EXTRACTED TEXT.
━━━
Prior for kappa in beta-binomial

Hi all,

I’m trying to come up with a decent prior for \kappa in the beta_proportion distribution in Stan. As I understand is, \mu is the mean probability while \kappa determines how concentrated it is. Compared to the regular Beta distribution parameterised with shapes \alpha and \beta, the beta_proportion distribution differs as:

\begin{aligned} \alpha &= \mu \cdot \kappa \\ \beta &= (1 - \mu) \cdot \kappa \end{aligned}

While doing some prior predictive simulations sampling \mu \sim \operatorname{Beta}(1, 1) and \kappa \sim \operatorname{Exponential}(1), I noticed I was getting some unfortunate baththub-shaped distributions. I asked chatGPT which suggested I fix a lower bound of \kappa to be \operatorname{max}(\mu, 1 - \mu) to avoid the bathtubs. I think this solution probably works fine, but I was wondering if anyone had a (perhaps more principled) prior distribution for \kappa?

Thanks!

Matt

Hi Matthijs, I would suggest using a log-normal distribution for kappa. It’s not very principles, but I think there is one main reason for why it makes sense (to me):

  • the concentration of the beta distribution is much more sensitive to changes in the value of kappa when kappa is closer to zero

I would further recommend that you check the implied prior for the two shape parameters, given your choice or prior for my and kappa. Whenever one of the two shape parameters is <1, you’ll get a J-shaped distribution, and when both are <1 you get a U-shapes distribution (your bath tub). So maybe do a few checks to see what the prior probability is that either of the shape parameters is <1. This probability increases for values of mu closer to zero or one, and of course, lower values of kappa.

So I think I’ve made some progress, inspired by the PC prior for the dispersion term of the negative binomial distribution. In Stan’s negative_binomial_2 parameterisation, the negative binomial simplifies to the Poisson as \phi \to\infty, so the recommendation is to place a prior on \phi^\prime = \phi^{-\frac{1}{2}}.
━━━
WORK INSTRUCTIONS.
1/ Repeat the passage of the kappa prior thread that begins at the words "While doing some" and stops after "distribution for \kappa?".
2/ Go on with the kappa prior thread, picking up after its last sentence.
The material after this point has no connection to the kappa prior thread.
━━━
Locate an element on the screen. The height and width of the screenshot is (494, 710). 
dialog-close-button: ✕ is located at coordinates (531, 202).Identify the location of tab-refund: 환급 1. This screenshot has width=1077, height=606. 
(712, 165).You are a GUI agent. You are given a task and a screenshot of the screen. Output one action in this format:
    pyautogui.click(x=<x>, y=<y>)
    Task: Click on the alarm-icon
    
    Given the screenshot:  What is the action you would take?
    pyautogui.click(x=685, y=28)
━━━
OUTPUTS FOR THE TASKS.
1/
While doing some prior predictive simulations sampling \mu \sim \operatorname{Beta}(1, 1) and \kappa \sim \operatorname{Exponential}(1), I noticed I was getting some unfortunate baththub-shaped distributions. I asked chatGPT which suggested I fix a lower bound of \kappa to be \operatorname{max}(\mu, 1 - \mu) to avoid the bathtubs. I think this solution probably works fine, but I was wondering if anyone had a (perhaps more principled) prior distribution for \kappa?

2/
I am interested in placing a prior on \kappa in a beta-binomial model but using something like a PC prior. The base model for the beta-binomial would be the binomial with fixed \mu. As \kappa \to \infty, the beta_proportion distribution collapses to a point mass centered on \mu. So I tried placing a prior on \kappa_\prime = \kappa^{-\frac{1}{2}}, analogous to negative binomial.

Also, to avoid bathtub shaped priors, I used \sqrt{\min(\mu, 1 - \mu)} as an upper bound for \kappa^\prime, so in Stan:

parameters {
  real<lower=0, upper=1> mu;
  real<lower=0, upper = 1 / sqrt(min([mu, 1 - mu]))> kappa_prime;  // impicit uniform prior
}
transformed parameters {
  real kappa = 1 / square(kappa_prime);
}

Would love to hear some feedback on this.

EDIT: Stan really struggles when kappa = 1 / square(kappa_prime), probably due to the geometry of very high values of kappa. However, kappa = 1 / kappa_prime also works. I think an exponential prior on the reciprocal of kappa is therefore a decent starting point that penalises complexity and basically collapses to a binomial distribution when \kappa = 0.

This is important:

In Gelman et al.'s Bayesian Data Analysis (available as a free pdf from the book’s home page), they go over this example in Chapter 5 and discuss exactly this property.

If you use a lognormal distribution, you will avoid estimates that get too close to zero because

\lim_{Y \rightarrow 0} \ \text{lognormal}(Y \mid \mu, \sigma) \rightarrow 0

(i.e., it’s a so-called “zero avoiding” prior). This can be helpful precisely because the beta distribution goes bonkers as \kappa \rightarrow 0.

Gelman et al. suggested the prior

p(\kappa) \propto \kappa^{-5/2}, \qquad \qquad (eq. 5.10)

which is a Pareto distribution. The Pareto needs a lower bound \epsilon > 0 in order to be normalizable (Gelman et al.'s prior over (0, \infty) is improper as presented).

This is always good advice. You see Gelman jointly scatter plotting prior draws of (\log \alpha / \beta, \log \alpha + \beta) in Figure 5.2. This is a joint distribution that depends on the distribution chosen for the mean \alpha / \beta. You can explore it using prior predictive checks.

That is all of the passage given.